Izboljšave metode skladanja klasifikatorjev

Abstract

Methods for combining classifiers attract considerable attention in the field of inductive machine learning. They enable us, in principle, to achieve better classification accuracy, because we can correct a false prediction of one base level classifier by taking into account predictions of other base level classifiers. We can distinguish two different groups of methods for combining classifiers. Methods of the first group only use one learning algorithm for building base level classifiers and attain their diversity by manipulating the training set. Methods of the second group combine classifiers built by different learning algorithms (heterogeneous classifiers).

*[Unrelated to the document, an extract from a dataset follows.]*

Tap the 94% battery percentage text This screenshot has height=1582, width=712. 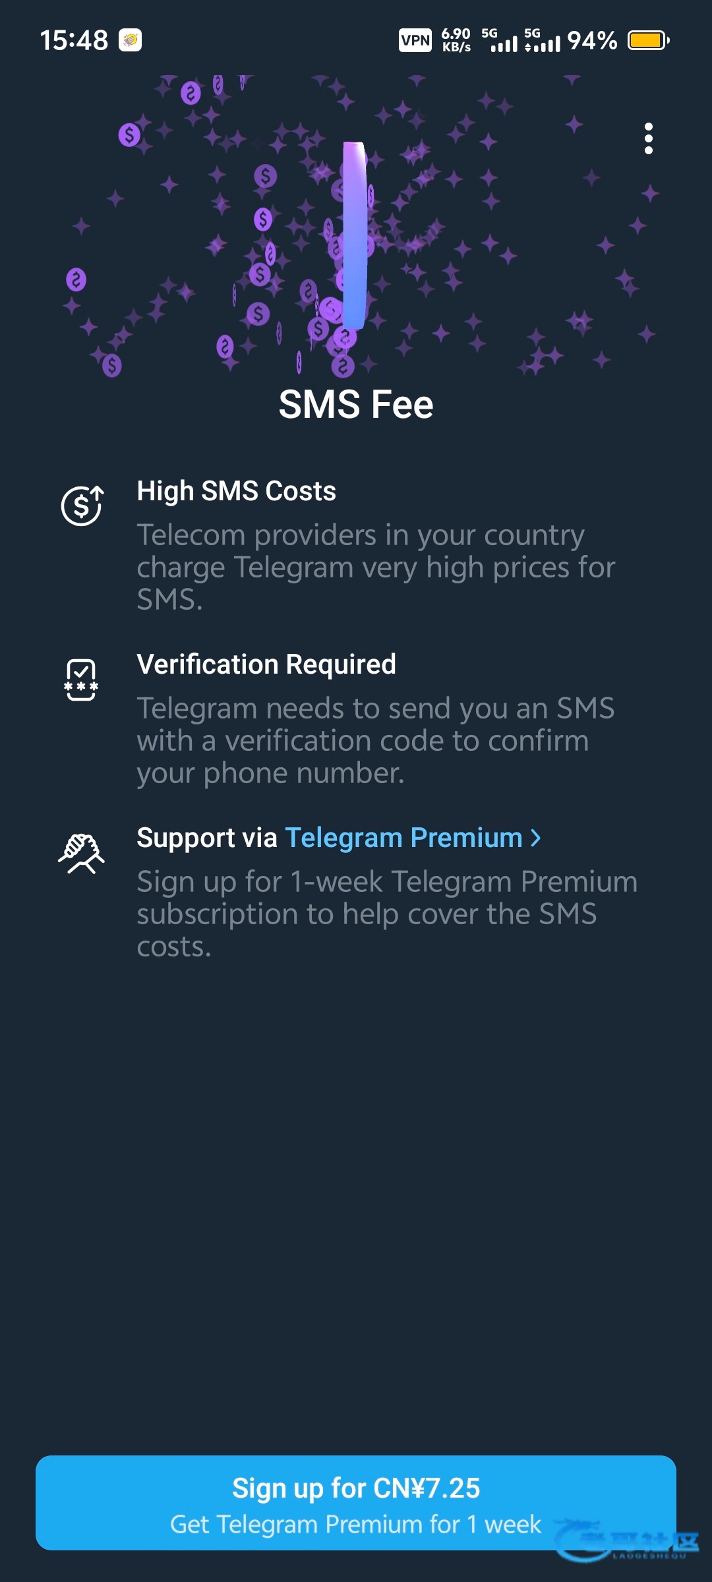tap(592, 40)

Among this group of methods, stacking of classifiers is most well-known. Stacking combines classifiers in two steps. In the first step several learning algorithms are used to build base level classifiers. Their predictions are then described by meta level attributes and collected into a meta level learning set. In the second step the meta level learning set is used to build a meta classifier which combines the predictions of the base classifiers into a final prediction.

In the work presented here, we have compared several known methods for combining heterogeneous classifiers using a unified evaluation methodology. The results show, that the accuracy of the best stacking approach is only slightly higher than the accuracy achieved by selection by cross-validation. This has motivated us to search for possible improvements of existing stacking approaches and we have discovered two new methods. The first one uses an extended set of meta level attributes, while the second method uses multi-response model trees as a meta level learning algorithm. The latter preforms significantly better than previously known methods for combining heterogeneous classifiers. Both methods were also experimentally evaluated on several practical problems.

Publication
Magistrsko delo (MSc Thesis)